As for the movie itself, it's excellent. The acting, thought slightly amateurish, is convincing and adequate for a movie like this. Jamie Lee Curtis delivers a strong performance as the ever-doubting Laurie and, just so you know, she started to be known as the Scream Queen by horror geeks as she later appeared in lesser horror efforts such as Prom Night or Terror Train from then on. Donald Pleasance, however, is top notch. The characters are all well developed to a point that we know what their concerns are and when they get killed we do actually mind, (well sort of, anyway). One of the things that most struck me when I saw the movie for then first time was the eerie score, which was composed and conducted by Carpenter himself. Suiting the mood of the film perfectly, it gives the film a very uneasy atmosphere, and for a horror film that's just what you need. The pace is slow and delicate, even for a horror film, but this is not a weakness whatsoever, as it makes the anticipation for something to happen very overwhelming. Every night shot has a blue tone to it, which is one of the most startling things about Dean Cundey's great cinematography. Also, the use of the point of view shot is used to unbelievable effect here, as we can see the murderers intentions from right behind his mask. The lack of blood and gore is one of the most vital things in the film. By not making abusive use of it, Carpenter however tries to work on complex scares that put the audience on the edge of their seats instead of using disturbing images for simple shock effect.
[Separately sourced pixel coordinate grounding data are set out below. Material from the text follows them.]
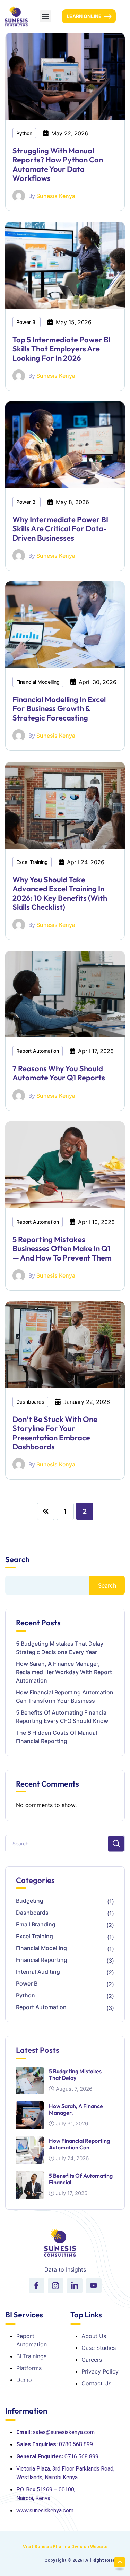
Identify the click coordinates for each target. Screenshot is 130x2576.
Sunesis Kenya (55, 195)
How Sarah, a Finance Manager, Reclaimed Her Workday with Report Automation (64, 1672)
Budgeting (29, 1900)
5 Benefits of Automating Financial (81, 2179)
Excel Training (32, 862)
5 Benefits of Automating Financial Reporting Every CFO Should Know (62, 1716)
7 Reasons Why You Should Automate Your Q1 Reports (58, 1073)
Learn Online (84, 16)
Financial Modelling (38, 682)
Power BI (26, 322)
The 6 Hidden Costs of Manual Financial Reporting (56, 1736)
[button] (45, 16)
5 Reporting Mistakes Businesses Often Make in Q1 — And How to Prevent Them (62, 1248)
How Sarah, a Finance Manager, (76, 2109)
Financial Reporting (41, 1959)
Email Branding (35, 1924)
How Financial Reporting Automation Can (79, 2144)
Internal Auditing (38, 1971)
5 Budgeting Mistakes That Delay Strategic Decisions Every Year (59, 1647)
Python (24, 133)
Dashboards (30, 1402)
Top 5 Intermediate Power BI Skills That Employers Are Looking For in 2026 (61, 349)
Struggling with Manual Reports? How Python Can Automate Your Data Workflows (57, 164)
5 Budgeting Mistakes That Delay (75, 2074)
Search (17, 1559)
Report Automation (37, 1051)
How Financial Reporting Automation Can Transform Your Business (64, 1696)
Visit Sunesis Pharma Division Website (65, 2546)
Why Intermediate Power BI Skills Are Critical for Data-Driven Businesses (60, 529)
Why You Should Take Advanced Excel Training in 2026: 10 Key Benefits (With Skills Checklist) (59, 893)
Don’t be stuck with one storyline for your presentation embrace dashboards (54, 1433)
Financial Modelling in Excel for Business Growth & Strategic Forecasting (59, 708)
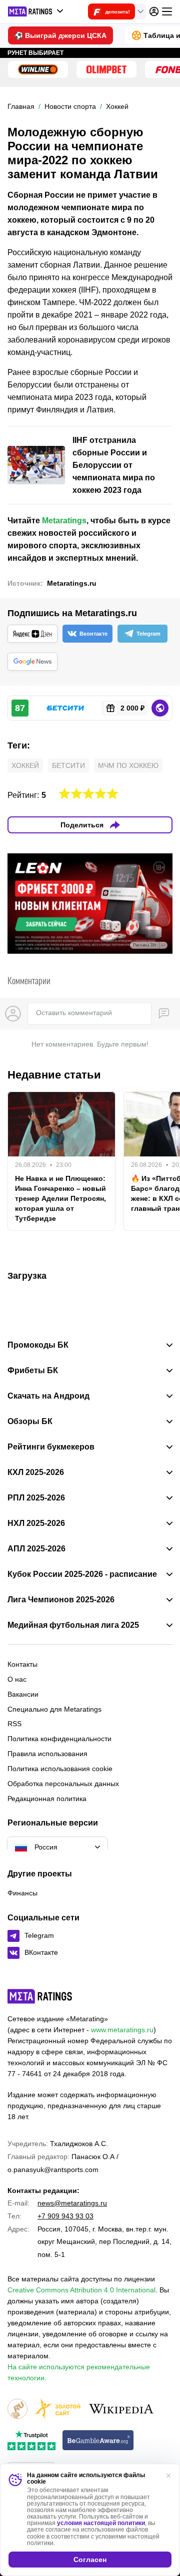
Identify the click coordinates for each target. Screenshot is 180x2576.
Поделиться (82, 825)
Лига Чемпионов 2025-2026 (61, 1600)
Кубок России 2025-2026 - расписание (82, 1574)
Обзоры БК (30, 1422)
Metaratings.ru (71, 583)
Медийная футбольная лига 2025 (73, 1625)
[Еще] (167, 11)
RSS (15, 1724)
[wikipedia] (121, 2409)
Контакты (23, 1664)
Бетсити (68, 765)
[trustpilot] (32, 2441)
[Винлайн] (38, 69)
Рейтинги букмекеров (51, 1447)
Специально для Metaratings (55, 1709)
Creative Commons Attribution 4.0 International (82, 2290)
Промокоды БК (38, 1345)
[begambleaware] (98, 2441)
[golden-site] (57, 2409)
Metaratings (64, 520)
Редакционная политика (47, 1799)
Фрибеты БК (33, 1371)
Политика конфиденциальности (60, 1739)
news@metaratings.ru (72, 2203)
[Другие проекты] (36, 11)
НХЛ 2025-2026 (36, 1523)
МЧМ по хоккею (128, 765)
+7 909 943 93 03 (66, 2216)
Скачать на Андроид (49, 1396)
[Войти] (154, 11)
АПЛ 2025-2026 (37, 1549)
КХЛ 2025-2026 (36, 1472)
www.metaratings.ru (122, 2030)
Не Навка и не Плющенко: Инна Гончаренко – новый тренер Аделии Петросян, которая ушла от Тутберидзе (60, 1198)
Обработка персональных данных (63, 1784)
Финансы (23, 1893)
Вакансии (23, 1694)
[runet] (18, 2409)
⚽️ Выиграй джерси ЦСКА (60, 35)
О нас (17, 1679)
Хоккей (25, 765)
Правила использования (48, 1754)
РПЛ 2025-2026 (36, 1498)
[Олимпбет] (106, 69)
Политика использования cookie (60, 1769)
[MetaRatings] (40, 1996)
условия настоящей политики (101, 2523)
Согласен (90, 2560)
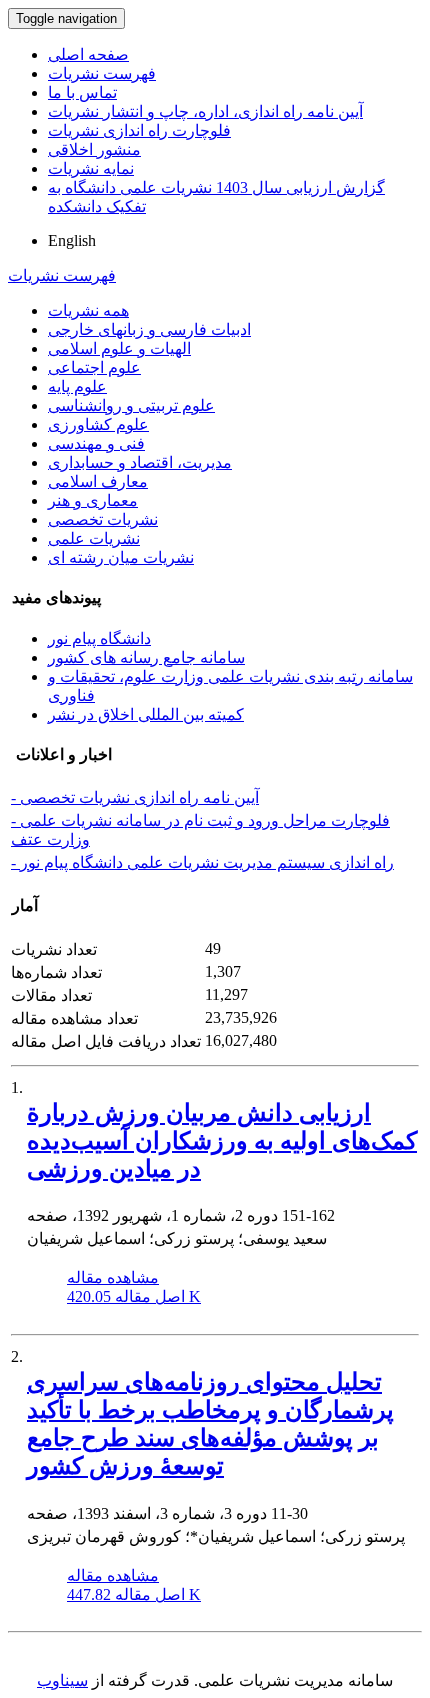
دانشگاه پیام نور (99, 638)
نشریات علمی (94, 538)
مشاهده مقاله (113, 1277)
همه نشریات (88, 310)
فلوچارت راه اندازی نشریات (139, 130)
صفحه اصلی (88, 54)
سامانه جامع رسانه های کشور (146, 657)
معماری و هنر (93, 500)
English (72, 240)
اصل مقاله (134, 1296)
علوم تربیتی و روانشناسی (131, 405)
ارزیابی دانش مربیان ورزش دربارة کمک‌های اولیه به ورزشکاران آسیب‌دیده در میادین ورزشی (222, 1141)
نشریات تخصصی (103, 519)
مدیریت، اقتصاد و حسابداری (140, 462)
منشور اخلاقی (94, 149)
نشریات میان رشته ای (121, 557)
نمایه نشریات (91, 168)
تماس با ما (82, 92)
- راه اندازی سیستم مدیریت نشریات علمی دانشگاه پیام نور (202, 862)
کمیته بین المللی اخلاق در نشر (146, 714)
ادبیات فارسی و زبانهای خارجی (149, 329)
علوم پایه (77, 386)
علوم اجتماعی (94, 367)
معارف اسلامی (98, 481)
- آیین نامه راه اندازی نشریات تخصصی (135, 797)
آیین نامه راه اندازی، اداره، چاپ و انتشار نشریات (205, 111)
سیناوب (62, 1680)
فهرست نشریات (102, 73)
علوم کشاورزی (98, 424)
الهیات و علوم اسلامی (119, 348)
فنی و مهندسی (96, 443)
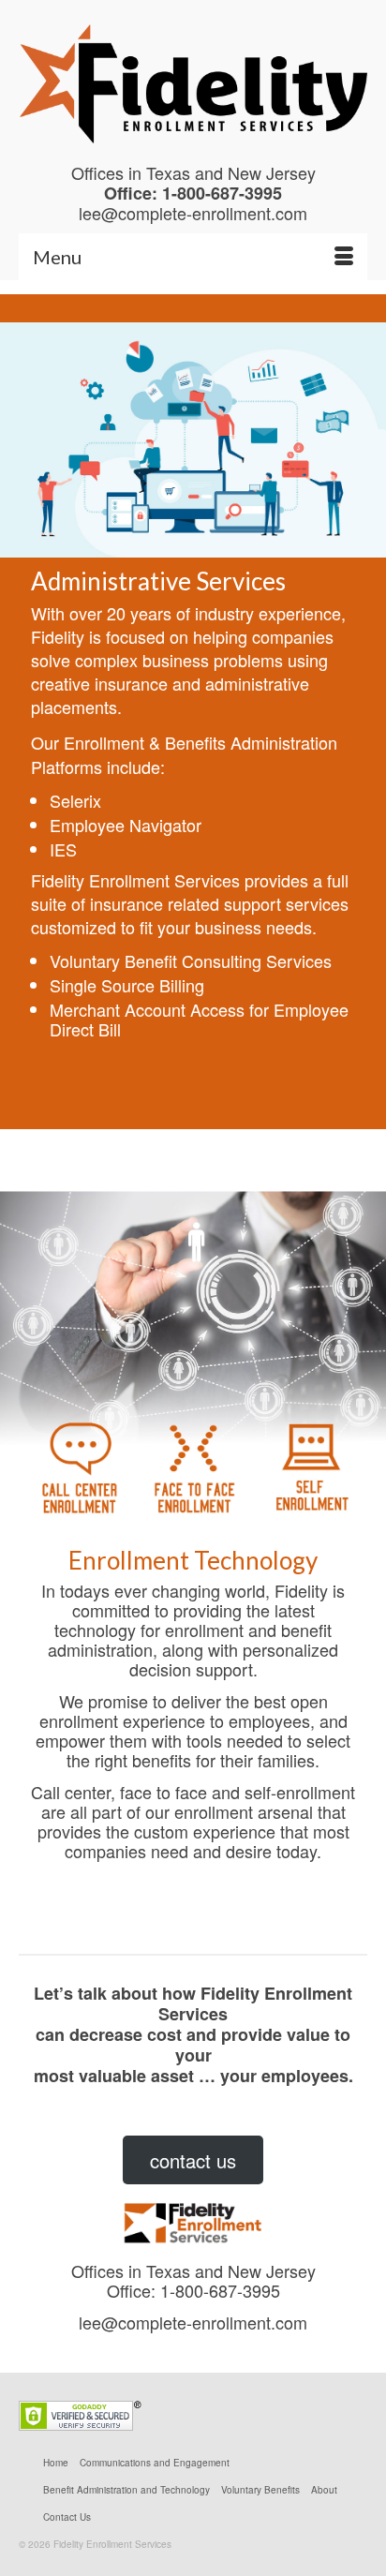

It is surprisingly bloodless, and that's why it concentrates more on the story than on the gore to great effect. Halloween is a stylistic, extremely well crafted and genuinely terrifying film.
At the end of the day, Halloween works on two levels. One, it is one of the most effective and horrifying films ever made. Two, it was a film that did so many things for the horror genre that if it hadn't been released, horror films wouldn't be the same now. Overall, Carpenter created one of the scariest and most spine-tingling films that has managed to pass the test of time, a film for the ages that is essential viewing for any horror buff. And isn't that what we watch movies for? To excite us, to shock us, to make us laugh, to scare us? If that's the case, let me just say that this picture does it -- and sublimely.